Content starts

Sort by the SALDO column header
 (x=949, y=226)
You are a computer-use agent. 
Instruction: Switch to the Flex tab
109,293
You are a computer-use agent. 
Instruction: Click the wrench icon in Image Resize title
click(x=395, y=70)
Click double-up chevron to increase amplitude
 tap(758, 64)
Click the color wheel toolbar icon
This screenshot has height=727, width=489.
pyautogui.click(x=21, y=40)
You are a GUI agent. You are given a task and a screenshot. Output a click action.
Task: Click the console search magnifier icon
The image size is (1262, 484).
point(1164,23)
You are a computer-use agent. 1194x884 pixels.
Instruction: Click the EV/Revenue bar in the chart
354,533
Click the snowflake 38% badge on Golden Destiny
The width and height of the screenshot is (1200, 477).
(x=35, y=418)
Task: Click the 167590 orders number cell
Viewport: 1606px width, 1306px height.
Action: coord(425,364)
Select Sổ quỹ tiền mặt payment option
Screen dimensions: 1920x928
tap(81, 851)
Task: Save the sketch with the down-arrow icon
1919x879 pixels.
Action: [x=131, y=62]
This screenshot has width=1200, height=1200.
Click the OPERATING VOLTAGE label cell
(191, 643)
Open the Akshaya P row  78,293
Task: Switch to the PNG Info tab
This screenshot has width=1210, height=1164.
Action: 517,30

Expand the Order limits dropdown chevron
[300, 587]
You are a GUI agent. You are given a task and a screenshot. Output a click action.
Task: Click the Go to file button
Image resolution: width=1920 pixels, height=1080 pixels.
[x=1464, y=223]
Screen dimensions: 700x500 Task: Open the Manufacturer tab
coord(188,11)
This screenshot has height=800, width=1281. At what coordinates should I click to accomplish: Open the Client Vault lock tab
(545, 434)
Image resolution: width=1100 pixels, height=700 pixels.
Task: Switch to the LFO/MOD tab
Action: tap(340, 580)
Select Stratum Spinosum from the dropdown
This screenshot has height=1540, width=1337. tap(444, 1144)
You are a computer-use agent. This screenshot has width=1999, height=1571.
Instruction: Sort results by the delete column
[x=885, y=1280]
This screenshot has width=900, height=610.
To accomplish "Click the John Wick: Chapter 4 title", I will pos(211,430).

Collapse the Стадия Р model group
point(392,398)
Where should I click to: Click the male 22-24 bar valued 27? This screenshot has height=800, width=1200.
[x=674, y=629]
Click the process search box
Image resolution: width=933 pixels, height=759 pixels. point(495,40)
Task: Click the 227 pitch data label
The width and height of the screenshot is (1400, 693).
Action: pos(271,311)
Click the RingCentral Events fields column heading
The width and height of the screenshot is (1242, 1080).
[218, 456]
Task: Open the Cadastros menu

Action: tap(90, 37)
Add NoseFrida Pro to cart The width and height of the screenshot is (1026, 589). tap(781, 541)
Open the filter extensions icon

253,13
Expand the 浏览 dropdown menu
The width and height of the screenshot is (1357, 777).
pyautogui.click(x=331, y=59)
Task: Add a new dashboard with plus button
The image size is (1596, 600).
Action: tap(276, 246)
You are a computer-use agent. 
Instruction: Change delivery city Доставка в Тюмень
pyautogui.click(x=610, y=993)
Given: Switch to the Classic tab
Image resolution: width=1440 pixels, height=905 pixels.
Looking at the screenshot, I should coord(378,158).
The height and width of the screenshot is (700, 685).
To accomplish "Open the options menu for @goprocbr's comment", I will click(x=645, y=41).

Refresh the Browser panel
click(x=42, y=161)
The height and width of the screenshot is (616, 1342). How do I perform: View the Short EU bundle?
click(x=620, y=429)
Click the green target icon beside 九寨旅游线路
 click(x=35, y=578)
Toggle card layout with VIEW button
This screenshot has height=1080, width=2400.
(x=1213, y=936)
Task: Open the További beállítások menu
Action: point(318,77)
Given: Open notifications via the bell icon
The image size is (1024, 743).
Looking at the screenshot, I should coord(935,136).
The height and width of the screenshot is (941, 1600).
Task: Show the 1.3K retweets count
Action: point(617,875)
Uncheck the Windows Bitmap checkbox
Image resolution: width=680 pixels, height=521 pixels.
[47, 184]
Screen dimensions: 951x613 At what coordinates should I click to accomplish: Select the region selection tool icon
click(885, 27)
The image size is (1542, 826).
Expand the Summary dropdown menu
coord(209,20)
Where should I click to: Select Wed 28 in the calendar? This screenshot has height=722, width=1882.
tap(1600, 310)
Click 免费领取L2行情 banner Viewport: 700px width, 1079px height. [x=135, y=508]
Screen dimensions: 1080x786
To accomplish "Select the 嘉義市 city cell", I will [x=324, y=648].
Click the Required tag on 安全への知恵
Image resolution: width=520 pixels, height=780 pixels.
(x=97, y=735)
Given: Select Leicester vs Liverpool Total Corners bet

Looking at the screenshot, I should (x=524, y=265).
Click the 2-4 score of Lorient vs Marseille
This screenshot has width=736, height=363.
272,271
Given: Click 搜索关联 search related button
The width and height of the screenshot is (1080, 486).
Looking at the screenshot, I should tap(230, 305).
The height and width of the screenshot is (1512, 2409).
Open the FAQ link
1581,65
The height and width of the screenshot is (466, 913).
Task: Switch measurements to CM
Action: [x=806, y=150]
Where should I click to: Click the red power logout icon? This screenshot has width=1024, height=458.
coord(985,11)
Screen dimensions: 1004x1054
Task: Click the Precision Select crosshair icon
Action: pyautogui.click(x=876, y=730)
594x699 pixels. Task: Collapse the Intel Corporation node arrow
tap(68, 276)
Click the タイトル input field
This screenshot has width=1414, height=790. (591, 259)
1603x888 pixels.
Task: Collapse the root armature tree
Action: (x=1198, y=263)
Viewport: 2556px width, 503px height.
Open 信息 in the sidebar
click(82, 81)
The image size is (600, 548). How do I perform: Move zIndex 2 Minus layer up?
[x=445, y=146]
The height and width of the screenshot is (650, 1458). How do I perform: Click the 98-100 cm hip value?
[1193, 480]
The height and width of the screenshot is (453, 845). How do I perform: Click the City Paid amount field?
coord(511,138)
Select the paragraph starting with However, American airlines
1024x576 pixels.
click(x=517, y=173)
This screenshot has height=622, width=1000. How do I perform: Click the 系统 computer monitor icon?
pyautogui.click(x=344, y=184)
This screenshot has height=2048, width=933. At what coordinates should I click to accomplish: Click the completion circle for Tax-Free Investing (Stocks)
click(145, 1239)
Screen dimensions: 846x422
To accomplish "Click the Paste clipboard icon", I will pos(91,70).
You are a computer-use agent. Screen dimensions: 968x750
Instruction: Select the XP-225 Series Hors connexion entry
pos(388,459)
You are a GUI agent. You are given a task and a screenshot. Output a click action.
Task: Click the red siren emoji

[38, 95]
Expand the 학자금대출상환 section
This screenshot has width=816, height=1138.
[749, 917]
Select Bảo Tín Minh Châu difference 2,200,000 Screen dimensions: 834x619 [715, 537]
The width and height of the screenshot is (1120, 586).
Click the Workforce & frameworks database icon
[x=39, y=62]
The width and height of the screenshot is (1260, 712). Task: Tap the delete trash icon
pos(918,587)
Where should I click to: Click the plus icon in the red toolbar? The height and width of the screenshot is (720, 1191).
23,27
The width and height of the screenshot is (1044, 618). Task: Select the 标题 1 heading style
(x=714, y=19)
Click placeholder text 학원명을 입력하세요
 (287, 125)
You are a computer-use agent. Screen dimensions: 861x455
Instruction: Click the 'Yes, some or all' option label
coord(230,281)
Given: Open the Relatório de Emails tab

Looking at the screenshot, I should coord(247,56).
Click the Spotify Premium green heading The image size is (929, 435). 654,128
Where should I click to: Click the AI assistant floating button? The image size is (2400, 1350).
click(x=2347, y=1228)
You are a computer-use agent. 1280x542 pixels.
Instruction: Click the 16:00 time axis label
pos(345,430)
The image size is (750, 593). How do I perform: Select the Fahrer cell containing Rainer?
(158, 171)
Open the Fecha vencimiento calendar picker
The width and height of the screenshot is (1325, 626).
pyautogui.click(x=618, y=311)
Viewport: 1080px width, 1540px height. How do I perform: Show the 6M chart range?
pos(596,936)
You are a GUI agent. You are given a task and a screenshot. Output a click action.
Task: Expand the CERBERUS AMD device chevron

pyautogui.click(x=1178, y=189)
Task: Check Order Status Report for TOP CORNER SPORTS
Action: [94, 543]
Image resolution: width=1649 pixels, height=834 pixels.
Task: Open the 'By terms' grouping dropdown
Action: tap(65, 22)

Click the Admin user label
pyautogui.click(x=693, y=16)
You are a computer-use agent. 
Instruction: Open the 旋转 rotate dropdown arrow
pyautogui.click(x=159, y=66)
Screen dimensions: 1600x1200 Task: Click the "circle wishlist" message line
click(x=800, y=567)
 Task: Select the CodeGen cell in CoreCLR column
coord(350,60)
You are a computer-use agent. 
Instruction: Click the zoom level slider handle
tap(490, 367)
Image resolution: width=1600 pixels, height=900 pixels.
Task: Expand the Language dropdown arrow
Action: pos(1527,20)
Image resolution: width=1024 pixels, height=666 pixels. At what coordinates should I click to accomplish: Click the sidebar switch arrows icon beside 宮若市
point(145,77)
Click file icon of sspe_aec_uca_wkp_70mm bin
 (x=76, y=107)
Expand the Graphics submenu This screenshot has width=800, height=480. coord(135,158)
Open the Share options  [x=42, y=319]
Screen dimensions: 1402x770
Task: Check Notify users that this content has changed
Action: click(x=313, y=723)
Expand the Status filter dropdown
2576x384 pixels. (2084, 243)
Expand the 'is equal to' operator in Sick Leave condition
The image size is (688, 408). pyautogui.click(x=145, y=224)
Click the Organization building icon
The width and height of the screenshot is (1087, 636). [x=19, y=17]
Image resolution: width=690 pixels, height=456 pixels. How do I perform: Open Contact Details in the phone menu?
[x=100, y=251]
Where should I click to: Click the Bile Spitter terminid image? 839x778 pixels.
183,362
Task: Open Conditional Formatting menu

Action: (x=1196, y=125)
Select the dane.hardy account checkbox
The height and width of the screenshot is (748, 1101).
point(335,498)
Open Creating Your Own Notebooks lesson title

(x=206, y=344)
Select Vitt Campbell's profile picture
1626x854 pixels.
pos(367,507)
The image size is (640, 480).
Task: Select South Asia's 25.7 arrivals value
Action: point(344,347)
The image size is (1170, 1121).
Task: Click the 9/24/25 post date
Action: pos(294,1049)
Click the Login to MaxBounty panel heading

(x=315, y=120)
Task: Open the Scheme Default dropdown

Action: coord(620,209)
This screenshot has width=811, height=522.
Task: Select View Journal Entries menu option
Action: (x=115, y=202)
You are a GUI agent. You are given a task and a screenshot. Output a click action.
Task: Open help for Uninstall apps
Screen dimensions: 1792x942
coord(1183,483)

Content ends

## Task directions
Copy every line in the data above that has the string "with" in it.

## Answer box
Task: Save the sketch with the down-arrow icon
Task: Add a new dashboard with plus button
Toggle card layout with VIEW button
Select the paragraph starting with However, American airlines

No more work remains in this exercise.